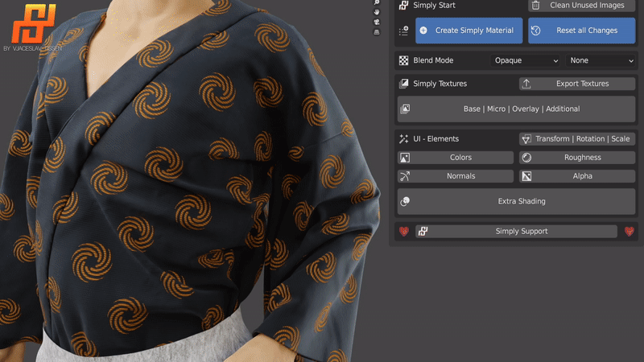Screen dimensions: 644x362
Task: Click the add-to-list icon beside Create Simply Material
Action: (404, 31)
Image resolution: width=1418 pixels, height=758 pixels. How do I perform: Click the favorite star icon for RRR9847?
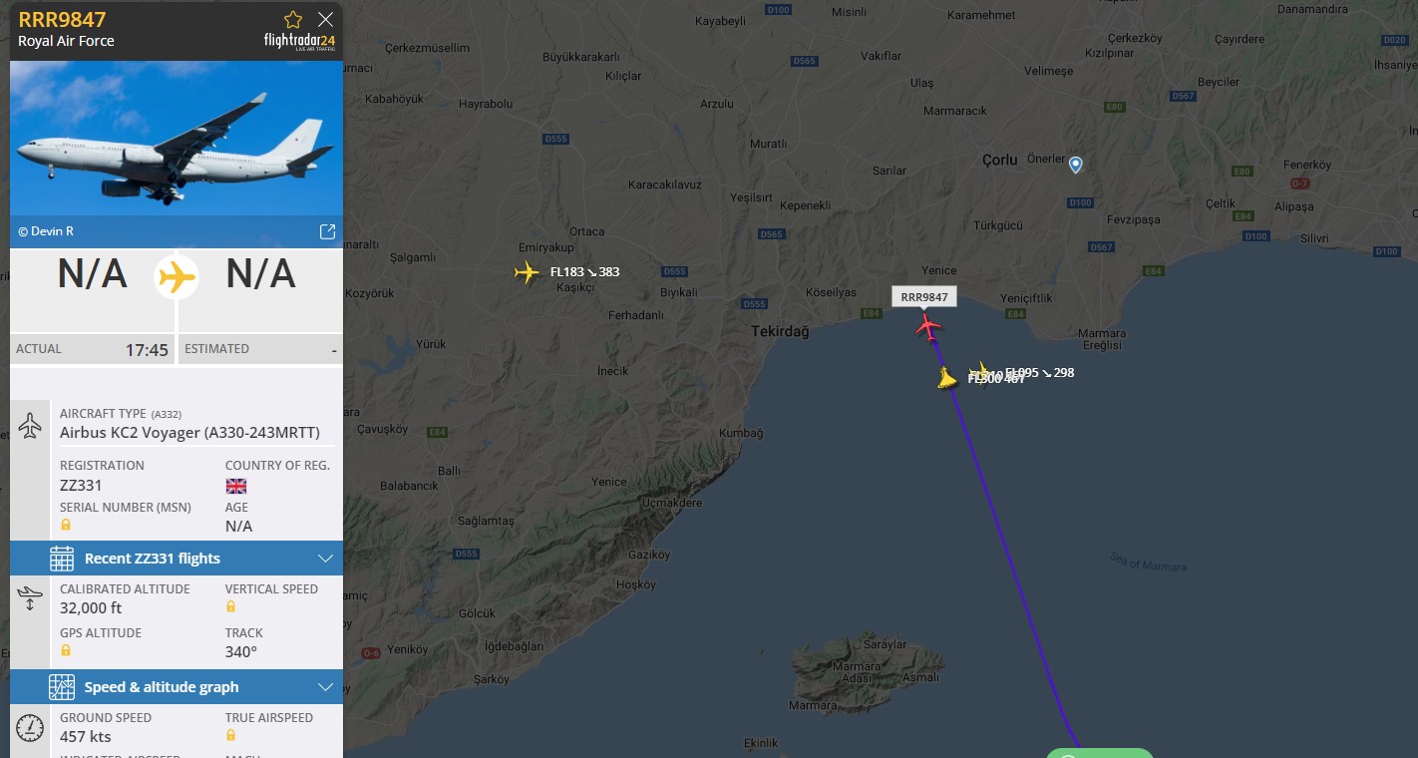click(293, 20)
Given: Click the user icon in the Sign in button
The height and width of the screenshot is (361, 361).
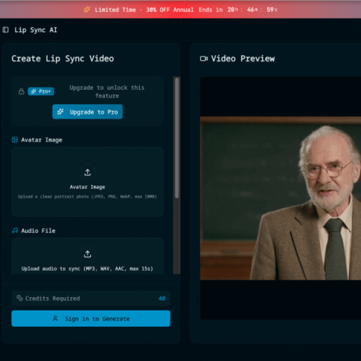Looking at the screenshot, I should (55, 319).
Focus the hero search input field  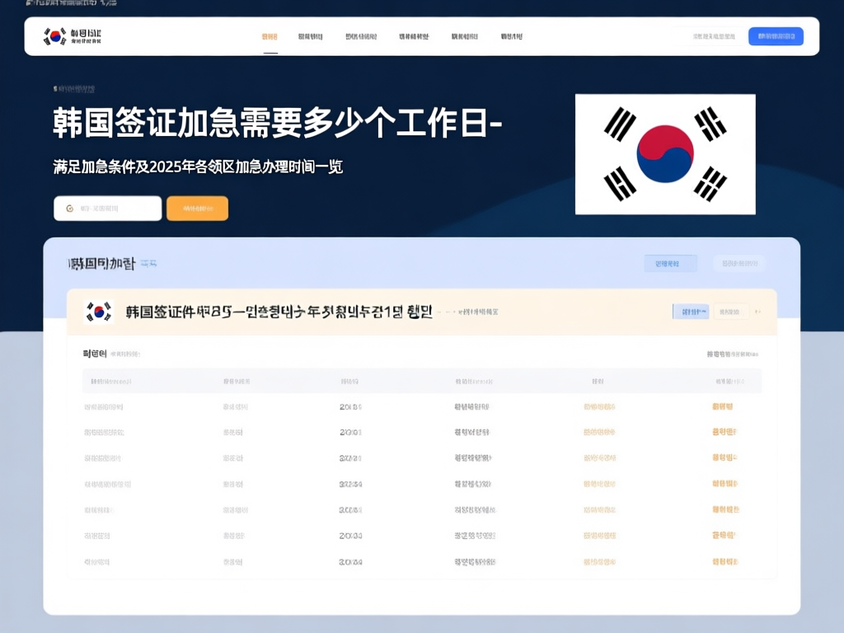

----

◆ **EXERCISE GOAL**
Pictures are skipped here. Print exactly, and only, the lines from the one holding "Image resolution: width=1418" through the final line of the material above, both ends included.

◆ **ANSWER SECTION**
Image resolution: width=1418 pixels, height=758 pixels. How do I perform: Click the favorite star icon for RRR9847?
click(293, 20)
Given: Click the user icon in the Sign in button
The height and width of the screenshot is (361, 361).
Looking at the screenshot, I should (55, 319).
Focus the hero search input field  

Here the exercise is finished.